On Tuesday, 10 December, at 5:15 PM: Who Was “One-Eyed” Sarah? Searching for an Indigenous Nurse in Local Government with Gabriel J. Loiacono, University of Wisconsin, Oshkosh, and comment by Cornelia Dayton, University of Connecticut. This essay considers the life of an indigenous woman, known as “One-Eyed” Sarah, who provided full-time nursing care to poor communities in early nineteenth-century Providence, RI. The only historical sources that describe Sarah’s work never provide her last name or details beyond the description “Indian.” So who was she, and how do we tell her story? Using sometimes patchy sources of non-elite people, the author hopes to gain new insights into social welfare history and explore how ordinary women made the poor law function. This is part of the Pauline Maier Early American History Seminar series. Seminars are free and open to the public.

On Wednesday, 11 December at 6:00 PM: At Home: A Look at Historic Houses Through the Archives with Beth Luey. Archival collections held in local institutions can help historians uncover the untold stories of historic houses in Massachusetts. The library of the New Bedford Whaling Museum documents the homes of the great whaling families, while Harvard documents the Ward House and the American Antiquarian Society welcomes us into the Salisbury Mansion in Worcester. The Mary Baker Eddy library documents the many houses where she lived, and, of course, the Massachusetts Historical Society brings the Adams family and their houses to life. A pre-talk reception begins at 5:30 PM; the speaking program begins at 6:00 PM. There is a $10 per person fee (no charge for MHS Fellows and Members or EBT cardholders).

On Saturday, 14 December, at 10:00 AM: The History & Collections of the MHS. This is a 90-minute docent-led walk through of our public rooms. The tour is free and open to the public. If you would like to bring a larger party (8 or more), please contact Curator of Art Anne Bentley at 617-646-0508 or abentley@masshist.org.
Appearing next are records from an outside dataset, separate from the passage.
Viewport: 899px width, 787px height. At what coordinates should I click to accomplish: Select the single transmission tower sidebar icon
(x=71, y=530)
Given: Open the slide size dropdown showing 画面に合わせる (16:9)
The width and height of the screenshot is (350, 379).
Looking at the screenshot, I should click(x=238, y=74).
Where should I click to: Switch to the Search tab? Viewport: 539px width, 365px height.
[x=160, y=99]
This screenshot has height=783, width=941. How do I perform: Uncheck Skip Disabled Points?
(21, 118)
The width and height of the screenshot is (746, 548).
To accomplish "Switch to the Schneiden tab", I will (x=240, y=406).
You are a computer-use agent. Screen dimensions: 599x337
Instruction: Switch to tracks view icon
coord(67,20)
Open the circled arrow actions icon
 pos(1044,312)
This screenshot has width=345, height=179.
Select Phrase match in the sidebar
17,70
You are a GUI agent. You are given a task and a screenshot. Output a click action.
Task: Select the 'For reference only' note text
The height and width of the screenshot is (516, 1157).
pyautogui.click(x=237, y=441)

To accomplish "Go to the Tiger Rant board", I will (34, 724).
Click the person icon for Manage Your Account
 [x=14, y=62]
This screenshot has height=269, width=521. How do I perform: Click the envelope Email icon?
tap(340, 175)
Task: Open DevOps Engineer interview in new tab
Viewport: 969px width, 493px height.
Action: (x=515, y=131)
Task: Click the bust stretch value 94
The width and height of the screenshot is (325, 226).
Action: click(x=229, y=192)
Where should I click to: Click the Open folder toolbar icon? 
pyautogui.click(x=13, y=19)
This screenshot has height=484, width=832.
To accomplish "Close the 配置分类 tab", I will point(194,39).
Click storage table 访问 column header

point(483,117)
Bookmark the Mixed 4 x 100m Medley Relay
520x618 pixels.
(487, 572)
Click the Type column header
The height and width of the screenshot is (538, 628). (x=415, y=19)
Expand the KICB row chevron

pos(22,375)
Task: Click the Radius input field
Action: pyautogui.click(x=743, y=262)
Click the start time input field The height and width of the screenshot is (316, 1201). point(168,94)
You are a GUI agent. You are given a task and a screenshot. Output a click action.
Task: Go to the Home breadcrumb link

On Saturday, 14 December, at 4:00 PM: Legacies of 1619: Citizenship & Belonging with Manisha Sinha, University of Connecticut; Elizabeth Herbin-Triant, University of Massachusetts—Lowell; Hasan Kwame Jeffries, Ohio State University; and moderator Marita Rivero, Museum of African American History, Boston. For 400 years, Africans and African Americans carved out a distinctive culture for themselves even as they sought equal rights in American society. This program will consider how African Americans struggled to gain equal access to political and social rights, all the while making the American experience their own. This is the final program in a four-part series co-sponsored by the Museum of African American History and the Roxbury Community College. There will be a pre-talk reception at 3:30 PM; the speaking program begins at 4:00 PM.

Abigail Adams: Life & Legacy Pop-Up Display
Abigail Adams urged her husband to “Remember the Ladies” and made herself impossible to forget. But Abigail is memorable for more than her famous 1776 admonition. This final Remember Abigail display uses documents and artifacts through the ages to consider the way Abigail viewed her own legacy and to explore how and why we continue to Remember Abigail.

Fire! Voices from the Boston Massacre
On the evening of March 5, 1770, soldiers occupying the town of Boston shot into a crowd, killing or fatally wounding five civilians. In the aftermath of what soon became known as the Boston  Massacre, questions about the command to “Fire!” became crucial. Who yelled it? When and why? Because the answers would determine the guilt or innocence of the soldiers, defense counsel John Adams insisted that “Facts are stubborn things.” But what are the facts? The evidence, often contradictory, drew upon testimony from dozens of witnesses. Through a selection of artifacts, eyewitness accounts, and trial testimony—the voices of ordinary men and women—Fire! Voice from the Boston Massacre explores how this flashpoint changed American history. The exhibition is on display at the MHS through 30 June 2020, Monday and Wednesday through Saturday from 10:00 AM to 4:00 PM, and Tuesday from 10:00 AM to 7:00 PM.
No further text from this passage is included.